Objective: We investigated whether an increased oxygen cost of contractility and/or a decreased myofibrillar efficiency contribute to oxygen wastage of stunned myocardium. Because Ca(2+)-sensitizers may increase myofibrillar Ca(2+)-sensitivity without increasing cross-bridge cycling, we also investigated whether EMD 60263 restores myofibrillar efficiency and/or the oxygen cost of contractility.

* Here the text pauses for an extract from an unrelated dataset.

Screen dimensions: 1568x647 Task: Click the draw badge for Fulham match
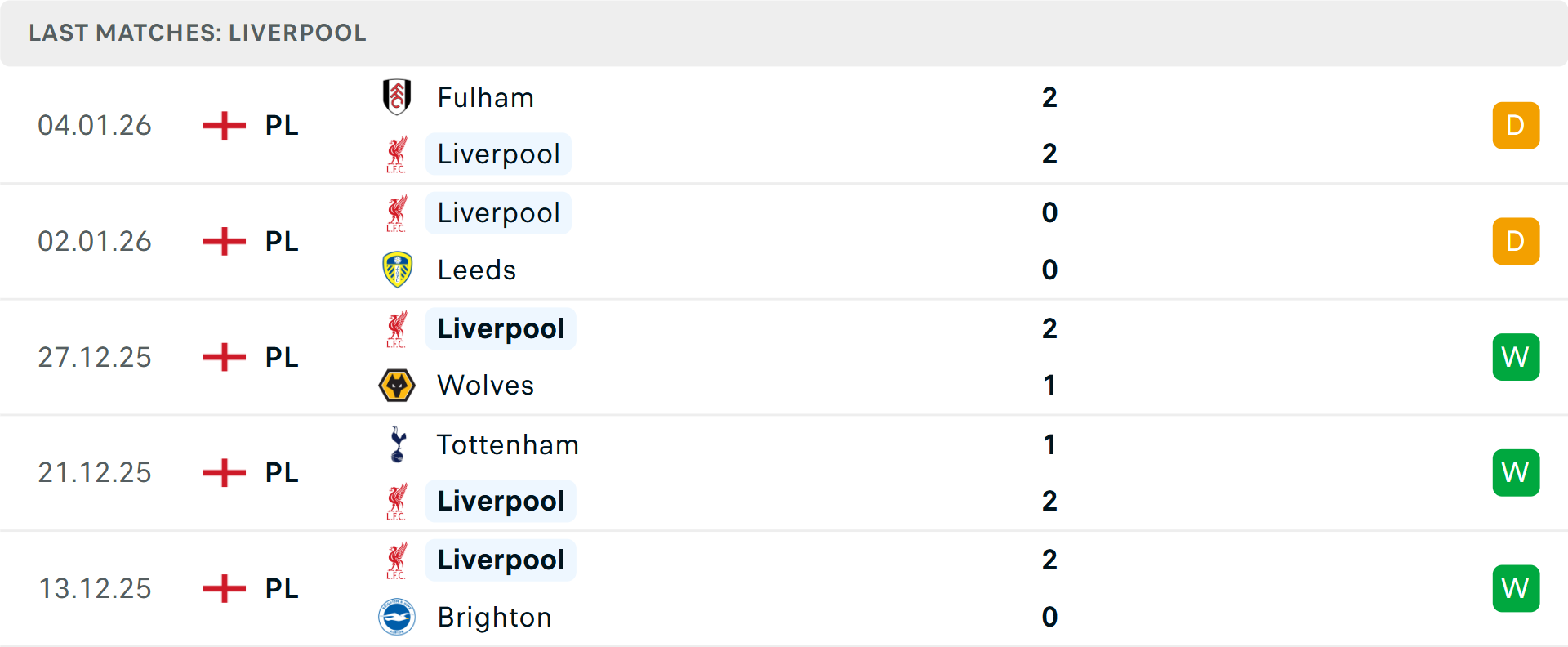[x=1516, y=126]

Methods: Regional fiber stress and strain were calculated from mesomyocardially implanted ultrasound crystals and left ventricular pressure in anesthetized pigs (n=18). Regional myocardial oxygen consumption (MVO(2)) was measured before contractility (end-systolic elastance, E(es)) and total myofibrillar work (stress-strain area, SSA) were determined from stress-strain relationships. Atrial pacing at three heart rates and two doses of dobutamine were used to vary SSA and E(es), respectively. After stunning (two times 10-min ischemia followed by 30-min reperfusion), measurements were repeated following infusion of saline (n=8) or EMD 60263 (1.5 mg.kg(-1) i.v., n=10). Linear regression was performed using: MVO(2)=alpha.SSA+beta.E(es)+gamma.HR(-1) (alpha(-1), myofibrillar efficiency; beta, oxygen cost of contractility; and gamma, basal metabolism/min).
Results: Stunning decreased SSA by 57% and E(es) by 64%, without affecting MVO(2), while increasing alpha by 71% and beta by 134%, without affecting gamma. From the wasted oxygen, 72% was used for myofibrillar work and 18% for excitation-contraction coupling. EMD 60263 restored both alpha and beta.
Conclusions: Oxygen wastage in stunning is predominantly caused by a decreased myofibrillar efficiency and to a lesser extent by an increased oxygen cost of contractility. Considering that EMD 60263 reversed both causes of oxygen wastage, it is most likely that this drug increases myofibrillar Ca(2+)-sensitivity without increasing myofibrillar cross-bridge cycling.